Magic Cures and their Discontents: The Belladonna Treatment in the Early Twentieth-Century

Editor’s Note: Today’s post comes from contributing editor Jordan Mylet. Mylet is a doctoral candidate in history at the University of California, San Diego. 

When Bill Wilson had the “spiritual awakening” at the upscale Charles B. Towns Hospital in New York City that would inspire the founding and program of Alcoholics Anonymous, he probably didn’t know the strange, at times sinister, history of the treatment that made his transcendent experience possible.

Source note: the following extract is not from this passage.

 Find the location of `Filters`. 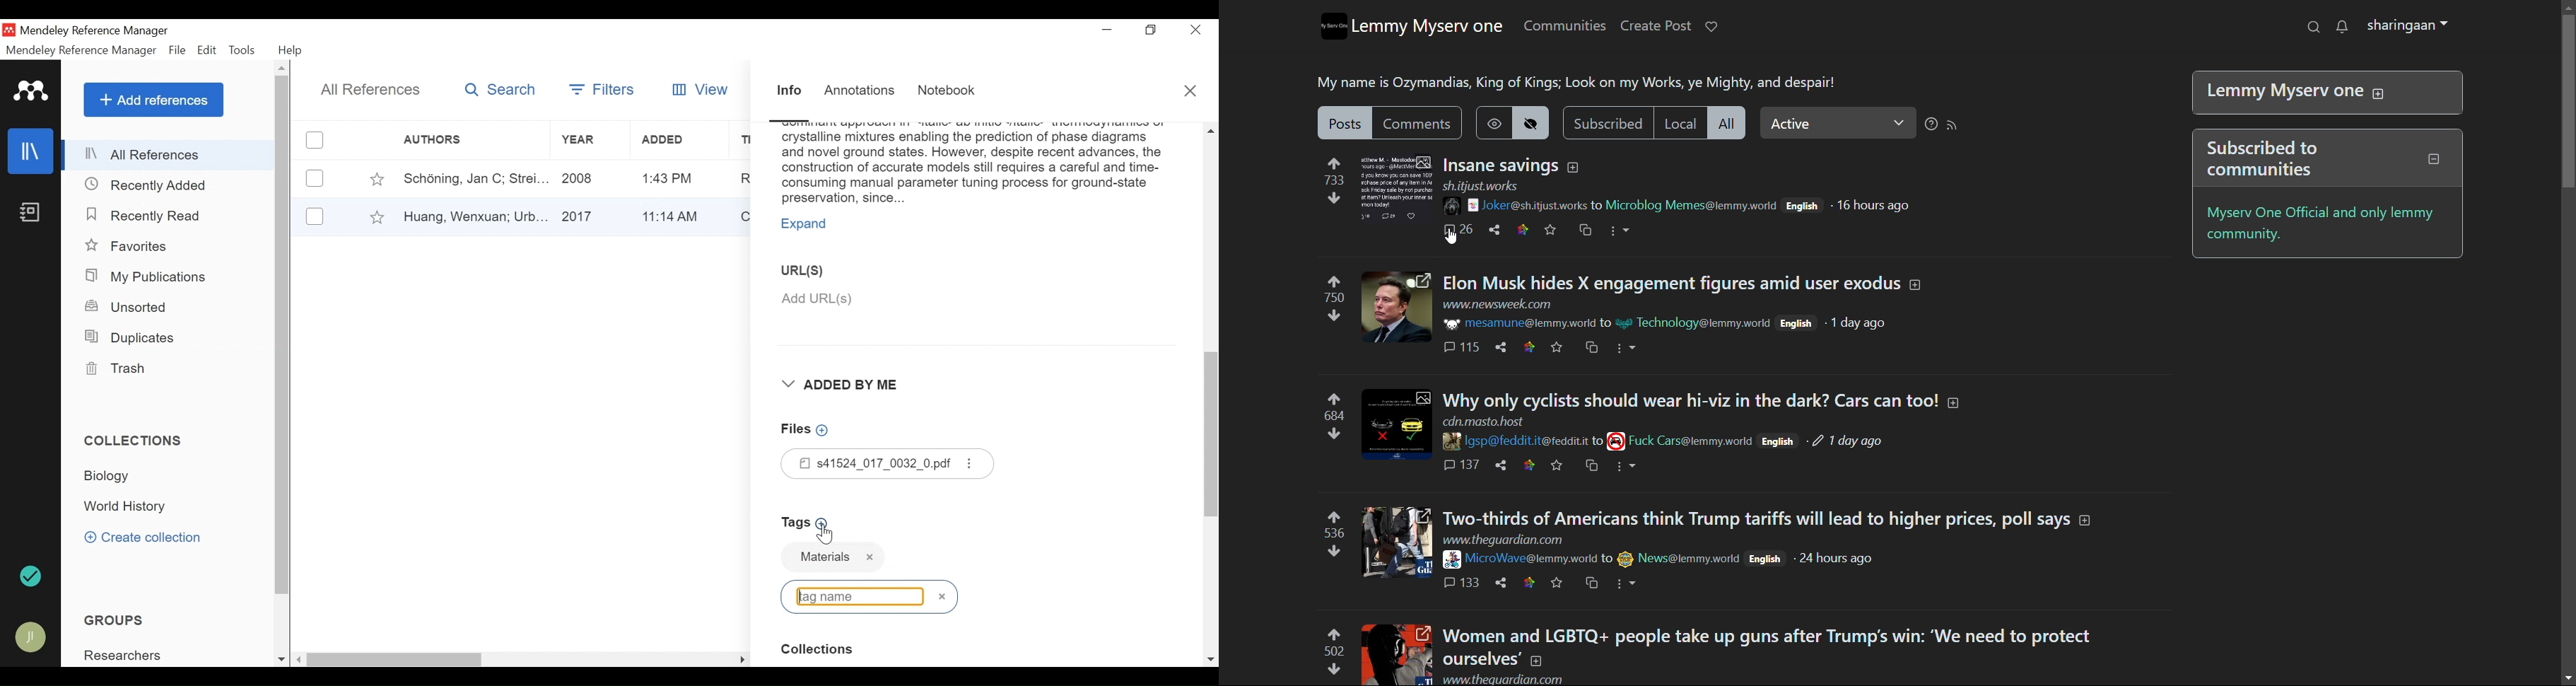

What he received was the Towns Hospital’s version of the belladonna treatment, which had emerged as a cutting-edge addiction treatment in 1900 and became the dominant method in public and private hospitals by the 1920s. Per its name, the treatment was derived from alkaloids of the belladonna and henbane plants in the nightshade family, which had been used for millennia as poison, cosmetic enhancement, and hallucinogen. They were known to be potent, psychoactive, and potentially fatal. As the belladonna treatment (or “hyoscine cure”) spread in American medical practice, physicians and medical researchers engaged in an unwieldy process of trial and error to control the volatile qualities of the drug mixture. In practice, this meant that poor addicts and alcoholics during the first decades of the twentieth century encountered a far more dangerous version of the belladonna treatment. The course of the hyoscine cure reveals the long history of the United States’ two-tiered addiction treatment (and healthcare) system, and the at times wildly experimental character of medicine and pharmacology in the early twentieth century, the same era in which the nation’s narcotics control laws were developed.